Let $p$ and $q$ be two primes such that $p≠q$ and $6|(p + q)$. Then $(p²+q²)$ is not divisible by 6

Question

Let p and q be two primes such that p≠q and 6 divides (p + q). Prove that 6 does not divide (p² + q²).

Actually if p+q is divisible by 6 then also divisible by 2 and 3 then p+q=2k and p+q=3r. Then how to proceed from here please help...

Answer 1

$\textbf{Hint:}$

Write $p^2+q^2$ as $(p+q)^2-2pq$. Check for divisibility by $3$. Argue that none of the two primes can be $3$ because $6\lvert p+q$ and $p\neq q$ to complete the proof.

Answer 2

Any prime except $2$ and $3$ should have a form of $6 k + 1$ or $6 k - 1$.

I.e., $p \equiv \pm 1 \pmod{6}$ for prime $p \ne 2, 3$.

Because $p \ne q$, then $p, q$ cannot be $3$. Hence $p, q \ge 5$ and satisfy the property above.
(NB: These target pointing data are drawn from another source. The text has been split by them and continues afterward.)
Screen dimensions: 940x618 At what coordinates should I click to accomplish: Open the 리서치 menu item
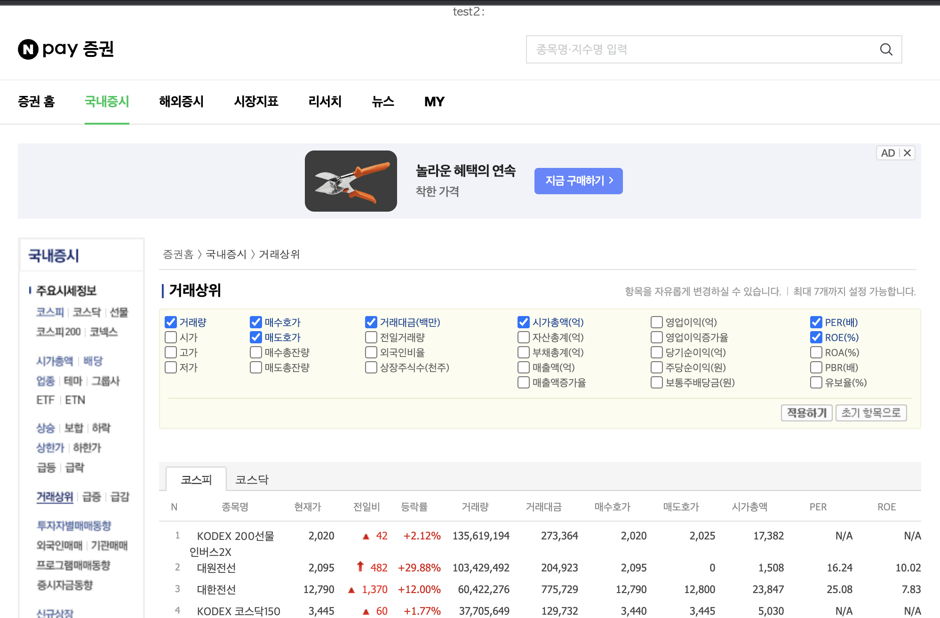(x=325, y=102)
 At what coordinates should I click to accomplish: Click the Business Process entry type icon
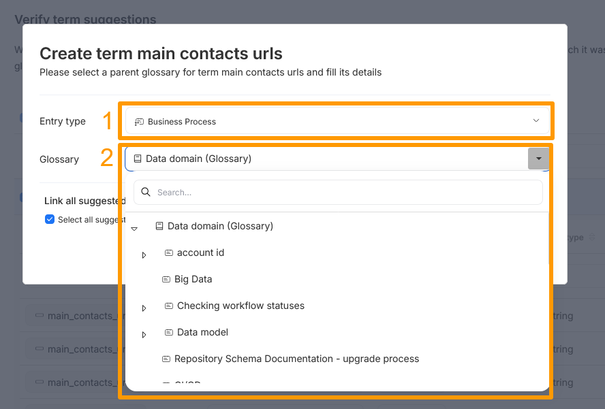139,122
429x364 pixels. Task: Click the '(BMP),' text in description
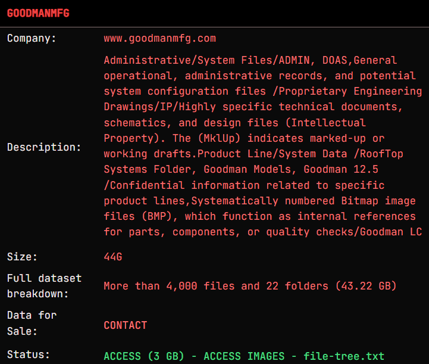[x=159, y=216]
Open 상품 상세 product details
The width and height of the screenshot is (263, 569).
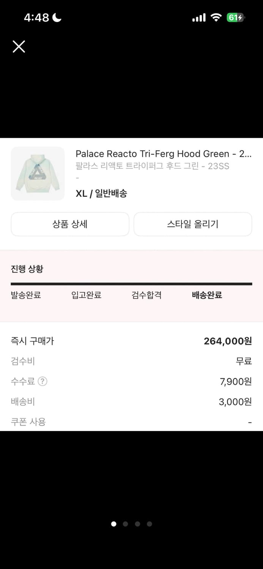click(x=70, y=224)
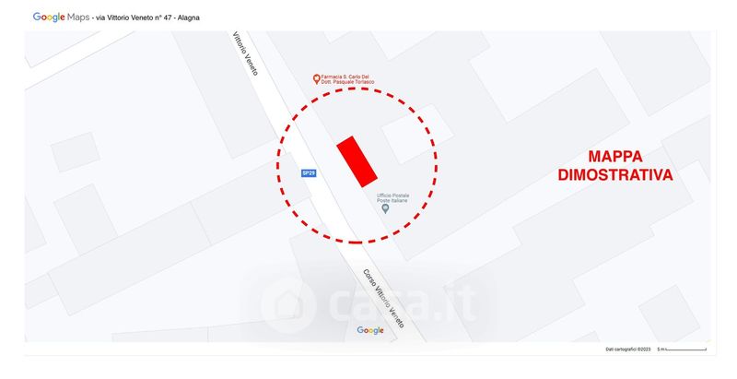Click the small square building at far left
Viewport: 737px width, 379px height.
tap(76, 152)
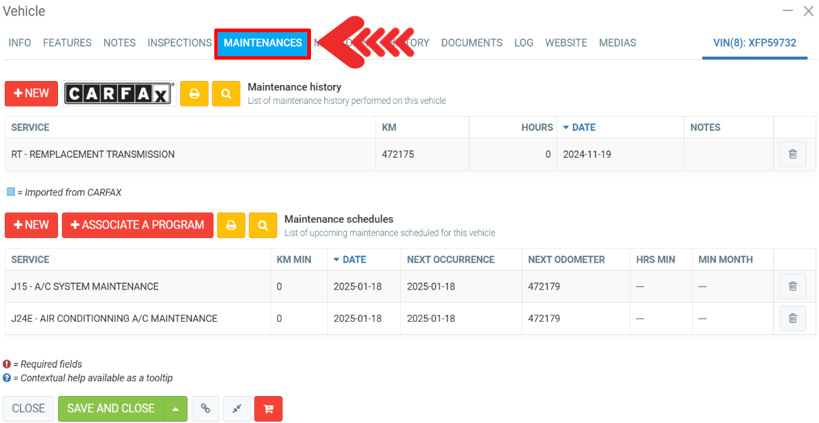
Task: Click the link chain icon button
Action: coord(206,409)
Then $p^2 + q^2 \equiv (\pm 1)^2 + (\pm 1)^2 \equiv 2 \pmod{6}$. Not divisible by $6$.

Answer 3

Just prove that $p^2+q^2$ is not divisible by $3$. This follows from the fact that $p^2+q^2 = (p+q)^2 - 2pq$. But $p+q$ is coprime to $pq$ (why?), so $2pq$, and hence $p^2+q^2$ is not divisible by 3.